→ **页面**:
= = = =

一是强化党委统一领导和决策作用的主体地位。坚持党对地方高校的全面领导,坚持社会主义办学方向,确保建设中国特色社会主义大学的初心不变,确保培养德、智、体、美、劳全面发展的社会主义建设者和接班人使命不改,是实现地方高校内部治理体系和治理能力现代化的政治保证。强化地方政府作为地方高校举办者的主体地位,地方政府作为地方高校的举办者依法管理学校,拥有核准学校章程、考核评估学校办学水平和教育质量的权力,为地方高校发展提供办学保障,保证学校办学经费,保护学校合法权益。
二是强化地方高校落实立德树人根本任务的主体地位,依据“党委领导、校长负责、教授治学、民主管理、依法治校”的现代大学治理要求,切实发挥好地方高校党委“把方向、管大局、作决策、抓班子、带队伍、保落实”的政治权利功能,进一步规范和细化学校党委常委会、校长办公室、学术委员会、“双代会”(教职工代表大会、学生代表大会)的职权范围和议事规则。
三是强化教师“三全育人”第一阵营、师德师风第一标准、教书育人第一使命的主体地位。按照新时代我国高校教师队伍建设要求和“四有”好老师标准,打造政治素质过硬、业务能力精湛、育人水平高超的教师队伍。
四是强化学生德、智、体、美、劳全面发展的社会主义合格建设者和可靠接班人的主体地位。将培养具有崇高理想、独立人格、家国情怀和开阔心智、具有完整人格的现代公民贯穿于学校工作始终。
五是强化社会涵养教育发展良好生态环境的主体地位。党政机关、事业单位和国有企业要在树立正确的用人导向上带好头,不唯“帽子”引进人才,不拘一格用好人才。社会用人要知人善任、任人唯贤,用人单位要有爱才之心、识才之能、用才之道,真正做到人尽其才、才尽其用。
一是坚持依法治校,确立大学章程在地方高校内部治理中的刚性作用。高校内部治理是一项十分复杂的综合系统,大学治理所要解决的核心问题就是“权利—责任—权力”的协调与再分配问题[5]。大学章程作为学校的制度基础,其所要解决的根本问题就是规范高校内部多元主体“权、责、利”。作为依法治校的集中体现,要确立大学章程在地方高校内部的“最高法”地位,是学校治理体系和治理能力建设的基本准则和根本遵循。学校出台的所有规章制度都要遵循“上位法”原则,学校内部各主体行为都要在章程的授权下施行,充分贯彻落实“法无授权不可为”与“法有授权须有为”的依法治校理念。
二是坚持多元主体,强化对话协商在地方高校内部治理中的情感认同和理念认同。党的十八届三中全会以来,我国加快了利益相关者共同协商、共同参与公共事务治理进程的推进,党和国家在执政理念上发生了重大转变。地方高校要将这一理念运用到改革中,充分认识到地方高校内部是由利益诉求不同、身份职责不同、观点主张不同的多元主体构成,甚至多元主体各自利益会有矛盾和博弈。在这种情况下,为应对和解决矛盾与冲突,“单一部门决策”转为“多元主体决策”就成为必需,自上而下的“控制管理”转为自上而下与自下而上相融合的“协商治理”就成为必然,“部门垄断”转为内部利益相关者“共同主张”就成为必须。

= = = =

→ **数据行**:
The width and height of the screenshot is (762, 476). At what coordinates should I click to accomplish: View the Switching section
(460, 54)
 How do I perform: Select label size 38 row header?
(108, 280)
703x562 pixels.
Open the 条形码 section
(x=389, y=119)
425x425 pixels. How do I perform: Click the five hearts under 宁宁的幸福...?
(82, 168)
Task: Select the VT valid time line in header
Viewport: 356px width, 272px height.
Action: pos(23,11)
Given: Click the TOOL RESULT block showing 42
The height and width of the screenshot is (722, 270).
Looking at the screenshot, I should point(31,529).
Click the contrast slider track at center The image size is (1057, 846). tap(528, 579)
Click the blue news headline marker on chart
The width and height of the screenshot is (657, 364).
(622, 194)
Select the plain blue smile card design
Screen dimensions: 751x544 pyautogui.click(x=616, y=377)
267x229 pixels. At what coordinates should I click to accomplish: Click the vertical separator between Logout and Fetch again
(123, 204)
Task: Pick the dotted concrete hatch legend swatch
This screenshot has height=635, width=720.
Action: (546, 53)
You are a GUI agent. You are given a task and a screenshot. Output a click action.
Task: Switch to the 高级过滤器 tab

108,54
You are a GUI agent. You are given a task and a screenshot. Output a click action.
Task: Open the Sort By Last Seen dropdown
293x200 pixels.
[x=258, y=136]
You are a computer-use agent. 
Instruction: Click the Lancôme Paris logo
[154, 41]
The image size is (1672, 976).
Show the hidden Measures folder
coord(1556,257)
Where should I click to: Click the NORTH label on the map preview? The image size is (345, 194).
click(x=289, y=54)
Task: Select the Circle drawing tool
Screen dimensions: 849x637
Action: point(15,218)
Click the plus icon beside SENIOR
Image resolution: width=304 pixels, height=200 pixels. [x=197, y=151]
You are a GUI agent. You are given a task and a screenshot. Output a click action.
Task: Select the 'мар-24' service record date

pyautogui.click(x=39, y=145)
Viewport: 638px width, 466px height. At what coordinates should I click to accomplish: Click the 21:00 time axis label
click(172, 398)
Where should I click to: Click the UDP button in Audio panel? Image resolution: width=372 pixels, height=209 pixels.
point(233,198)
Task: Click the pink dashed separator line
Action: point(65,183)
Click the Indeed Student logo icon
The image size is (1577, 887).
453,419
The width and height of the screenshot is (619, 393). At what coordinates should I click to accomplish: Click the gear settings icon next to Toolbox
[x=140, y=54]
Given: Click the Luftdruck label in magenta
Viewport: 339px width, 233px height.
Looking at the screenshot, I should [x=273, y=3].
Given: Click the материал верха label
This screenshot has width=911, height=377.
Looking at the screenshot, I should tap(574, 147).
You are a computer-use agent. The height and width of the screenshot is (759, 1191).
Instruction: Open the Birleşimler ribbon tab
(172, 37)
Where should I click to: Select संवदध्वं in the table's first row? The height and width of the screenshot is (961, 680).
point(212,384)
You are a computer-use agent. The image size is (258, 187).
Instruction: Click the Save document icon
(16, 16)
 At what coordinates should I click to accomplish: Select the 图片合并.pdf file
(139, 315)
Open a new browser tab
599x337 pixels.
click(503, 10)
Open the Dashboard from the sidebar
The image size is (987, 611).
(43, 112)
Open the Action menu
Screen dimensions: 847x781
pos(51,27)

= = = =

→ **练习题目**:
1. 能否把关于地方高校内部治理的文字从“二是强化地方高校落实立德树人”开始，一直到“现代公民贯穿于学校工作始终。”为止，一字不差地输出?
2. 能否在关于地方高校内部治理的文字最后一句之后，接着往下续写?

→ **参考答案**:
1.
二是强化地方高校落实立德树人根本任务的主体地位,依据“党委领导、校长负责、教授治学、民主管理、依法治校”的现代大学治理要求,切实发挥好地方高校党委“把方向、管大局、作决策、抓班子、带队伍、保落实”的政治权利功能,进一步规范和细化学校党委常委会、校长办公室、学术委员会、“双代会”(教职工代表大会、学生代表大会)的职权范围和议事规则。
三是强化教师“三全育人”第一阵营、师德师风第一标准、教书育人第一使命的主体地位。按照新时代我国高校教师队伍建设要求和“四有”好老师标准,打造政治素质过硬、业务能力精湛、育人水平高超的教师队伍。
四是强化学生德、智、体、美、劳全面发展的社会主义合格建设者和可靠接班人的主体地位。将培养具有崇高理想、独立人格、家国情怀和开阔心智、具有完整人格的现代公民贯穿于学校工作始终。

2.
三是坚持目标导向,探索建立多维目标取向在地方高校内部治理中的价值追求。我国高校担负着为党育人、为国育才的初心使命,改革应更多关注综合性、多元化目标,其中,实现“培根铸魂、启智润心”是地方高校办学的“动力源”,这就决定了我国地方高校在内部治理中多元主体的对话协商要具备多维的评价机制和价值追求。评价方法上要摒弃简单化、绝对化,将定量与定性相结合、可见对比与个性留白相结合等。至于如何采用更有效的途径和多元化的方法,需要地方高校不断地探索,积累更丰富的经验,达成更广泛的共识。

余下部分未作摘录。